Note: This bug is displayed in read-only format because the product is no longer active in Red Hat Bugzilla.

Bug 1540147

Summary: Elastic search pod did not get up in 10 minutes
Product: OpenShift Container Platform Reporter: Pavol Brilla <pbrilla>
Component: LoggingAssignee: Rich Megginson <rmeggins>
Status: CLOSED NOTABUG QA Contact: Anping Li <anli>
Severity: high Docs Contact:
Priority: unspecified    
Version: 3.6.0CC: aos-bugs, lsvaty, nhosoi, nkinder, pbrilla, rmeggins, sradco
Target Milestone: ---   
Target Release: 3.6.z   
Hardware: All   
OS: Linux   
Whiteboard:
Fixed In Version: Doc Type: If docs needed, set a value
Doc Text:
Story Points: ---
Clone Of: Environment:
Last Closed: 2018-02-14 12:22:40 UTC Type: Bug
Regression: --- Mount Type: ---
Documentation: --- CRM:
Verified Versions: Category: ---
oVirt Team: --- RHEL 7.3 requirements from Atomic Host:
Cloudforms Team: --- Target Upstream Version:
Embargoed:
Bug Depends On:    
Bug Blocks: 1510988    
Attachments:
Description Flags
inventory
none
vars.yaml
none
Dump with 770 on directory none

Description Pavol Brilla 2018-01-30 11:16:07 UTC
Description of problem:
Using documentation for ovirt-metrics, 

Version-Release number of selected component (if applicable):


How reproducible:
100%

Steps to Reproduce:
1. Follow steps in documentation and at 1.12. try to restart elasticsearch pod
2. See error: replication controller "logging-es-data-master-sowm2972-2" has failed progressing



Actual results:
# oc logs  $( oc get -n logging dc -l component=es -o name )
--> Scaling logging-es-data-master-sowm2972-3 to 1
--> Waiting up to 10m0s for pods in rc logging-es-data-master-sowm2972-3 to become ready
error: update acceptor rejected logging-es-data-master-sowm2972-3: pods for rc "logging-es-data-master-sowm2972-3" took longer than 600 seconds to become ready

Expected results:
pod should be started

Additional info:
Document will be provided in private comment as it is not yet publicly published

Comment 2 Pavol Brilla 2018-01-30 11:20:19 UTC
Machine stats:  16G RAM, 12 cores, 
Disk size: 150G

Comment 3 Pavol Brilla 2018-01-30 11:21:44 UTC
20G defined for machine, 16G guaranteed by engine

Comment 4 Shirly Radco 2018-01-30 13:51:13 UTC
Please test on a clean machine. I believe this might be specific to the environment and not really 100% reproducible.

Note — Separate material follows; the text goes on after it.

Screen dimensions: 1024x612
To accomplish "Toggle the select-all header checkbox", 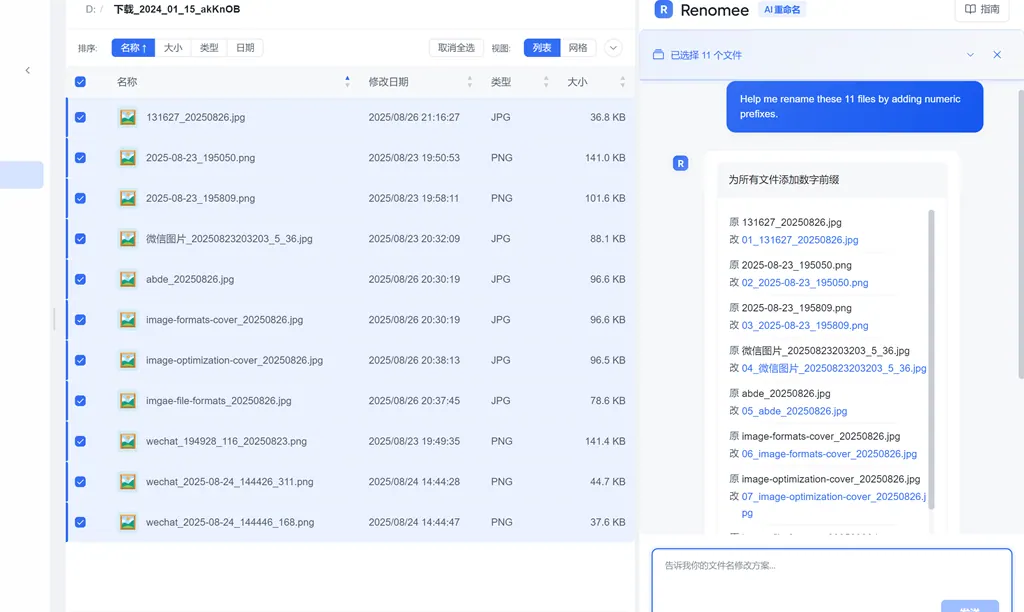I will point(80,82).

It still needs to be resolved, but I want to make sure its not a blocker to the release.

Comment 5 Pavol Brilla 2018-01-30 14:01:08 UTC
Machine for this was cleanly installed this morning only for purpose to test docs.

Clean 7.4 RHEL from PXE

Comment 6 Shirly Radco 2018-01-30 14:06:46 UTC
What is the resource consumption of the machine? cpu, memory.

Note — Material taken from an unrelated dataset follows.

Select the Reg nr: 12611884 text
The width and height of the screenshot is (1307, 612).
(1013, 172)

Comment 9 Lukas Svaty 2018-01-31 12:45:39 UTC
I was able to reproduce this in automation, If you would like to take a look at steps used take a look here:
https://github.com/StLuke/ovirt-metrics-store/blob/master/playbooks/viaq-store.yml

Comment 10 Rich Megginson 2018-01-31 14:50:08 UTC
not sure what's going on - logging-dump produced no es log info - es describe output isn't very useful

Nathan/Noriko - can one of you try to reproduce?

Comment 11 Noriko Hosoi 2018-01-31 16:49:30 UTC
(In reply to Rich Megginson from comment #10)
> not sure what's going on - logging-dump produced no es log info - es
> describe output isn't very useful
> 
> Nathan/Noriko - can one of you try to reproduce?

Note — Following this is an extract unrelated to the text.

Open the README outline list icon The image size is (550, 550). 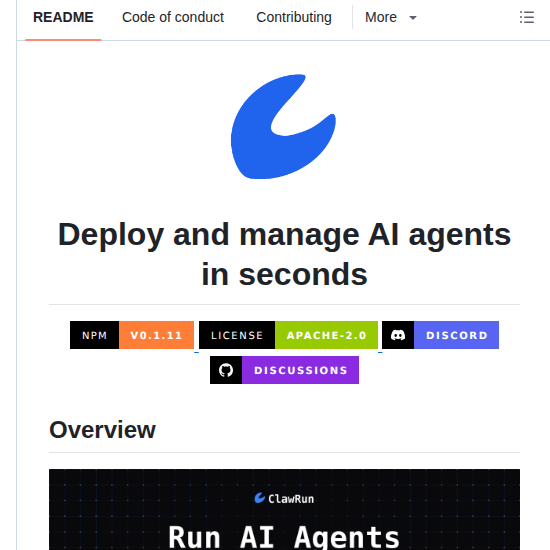point(526,17)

I'm having a difficulty to set up the 3.6 environment. :(

In the meantime, could it be possible for us to allow to access one of the failed system?

I'm interested in the ansible log from the previous section 1.11. Running Ansible /tmp/ansible.log and the pods' status and events.
  oc get pods
  oc get events

Comment 12 Noriko Hosoi 2018-02-01 00:18:17 UTC
(In reply to Lukas Svaty from comment #9)
> I was able to reproduce this in automation, If you would like to take a look
> at steps used take a look here:
> https://github.com/StLuke/ovirt-metrics-store/blob/master/playbooks/viaq-
> store.yml

The steps look good to me.  Can we also see the inventory file and vars.yml file?
https://github.com/StLuke/ovirt-metrics-store/blob/master/playbooks/viaq-store.yml#L125

Comment 13 Lukas Svaty 2018-02-01 07:03:19 UTC
Created attachment 1389363 [details]
inventory

Comment 14 Lukas Svaty 2018-02-01 07:03:47 UTC
Created attachment 1389364 [details]
vars.yaml

Comment 15 Lukas Svaty 2018-02-01 07:05:49 UTC
Also, my setup was done on VM with lower specs (8GB machine) so this might have affected the deployment of es pod. I am able to successfully run the playbooks now, on a bigger machine (however on CentOS vs origin).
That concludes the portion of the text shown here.